● **PASSAGE SHOWN**:

··········

TL;DR: On April 30, 2026, the FCC voted out a Further Notice of Proposed Rulemaking (FCC 26-27) under CG Docket No. 17-59 that would convert the agency's existing "Know Your Customer" rule into a federal identity-verification mandate for every U.S. originating voice carrier. The minimum data set: legal name, physical home address, government-issued ID number, and an alternate telephone number. High-volume customers would also turn over the IP address they call from and a stated reason for the service. Penalties would land at $2,500 per illegal call. EFF and ACLU filed joint comments on June 25 warning that the rule would end anonymous phone service, hand carriers a new sensitive dataset the industry has a poor track record of protecting, and still not meaningfully reduce robocalls, since most originate overseas and existing call-authentication standards remain under-deployed. The reply-comment window closes July 26.
What the FCC Proposed
FCC 26-27, released May 1, 2026 and adopted unanimously with separate statements from Chairman Brendan Carr and Commissioner Olivia Trusty, layers an explicit minimum data set on top of the agency's existing "Know Your Customer" obligation at 47 CFR § 64.1200(n)(4) [1]. The current rule already requires originating providers to take "affirmative, effective measures" to vet new and renewing customers, but it leaves the specific measures to the carrier's discretion [1]. The new FNPRM is the FCC's attempt to define what "affirmative, effective" actually means.

··········

● **DATASET EXTRACT**:
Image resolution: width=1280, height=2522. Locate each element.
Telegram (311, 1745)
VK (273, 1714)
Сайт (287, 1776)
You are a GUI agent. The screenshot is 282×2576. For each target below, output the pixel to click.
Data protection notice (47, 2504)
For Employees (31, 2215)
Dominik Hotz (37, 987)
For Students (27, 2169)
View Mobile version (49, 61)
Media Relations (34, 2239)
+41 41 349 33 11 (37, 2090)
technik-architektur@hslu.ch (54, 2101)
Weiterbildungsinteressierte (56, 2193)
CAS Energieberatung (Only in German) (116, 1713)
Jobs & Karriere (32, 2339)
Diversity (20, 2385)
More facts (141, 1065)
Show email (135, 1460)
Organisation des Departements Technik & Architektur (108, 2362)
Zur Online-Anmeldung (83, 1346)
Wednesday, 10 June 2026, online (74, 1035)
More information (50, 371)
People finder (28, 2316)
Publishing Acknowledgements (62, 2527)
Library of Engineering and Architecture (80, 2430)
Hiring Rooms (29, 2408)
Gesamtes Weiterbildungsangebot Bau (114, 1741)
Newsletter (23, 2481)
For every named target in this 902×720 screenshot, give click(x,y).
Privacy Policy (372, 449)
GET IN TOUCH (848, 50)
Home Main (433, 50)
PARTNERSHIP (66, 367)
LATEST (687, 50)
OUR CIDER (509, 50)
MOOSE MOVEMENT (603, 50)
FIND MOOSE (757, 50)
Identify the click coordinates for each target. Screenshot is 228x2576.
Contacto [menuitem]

··········

● **STATED GOAL**: Continue the article on the FCC's proposed identity-verification rule for voice carriers from the point at which it ends.

● **TASK RESULT**:
For every new and renewing customer, originating carriers would have to collect and retain four fields at minimum: legal name, physical address, a government-issued identification number, and an alternate telephone number [1]. The Commission explicitly floats banning virtual addresses, P.O. boxes, mail-forwarding services, and hosted servers from qualifying as a "physical address" [1]. For high-volume customers, including business and foreign customers, carriers would also have to capture the stated intended use of the service (e.g., marketing, education, political campaign) and the IP address from which each call is placed, when applicable [1].
Verification, retention, and re-verification are spelled out in detail. Carriers would need supporting records (government ID copies, corporate formation records, proof of good standing, active-phone-number confirmation, third-party address confirmation, and commercial-presence checks for high-volume accounts) before granting service [1]. Records would be retained for four years after the customer relationship ends, matching the spoofing and TCPA statute of limitations at 47 U.S.C. § 227(b)(4)(E)(ii) [1]. Red-flag triggers for re-verification include dormant accounts suddenly pumping out traffic, U.S. companies sending traffic from foreign IP addresses, registered-agent addresses, and crypto payments [1].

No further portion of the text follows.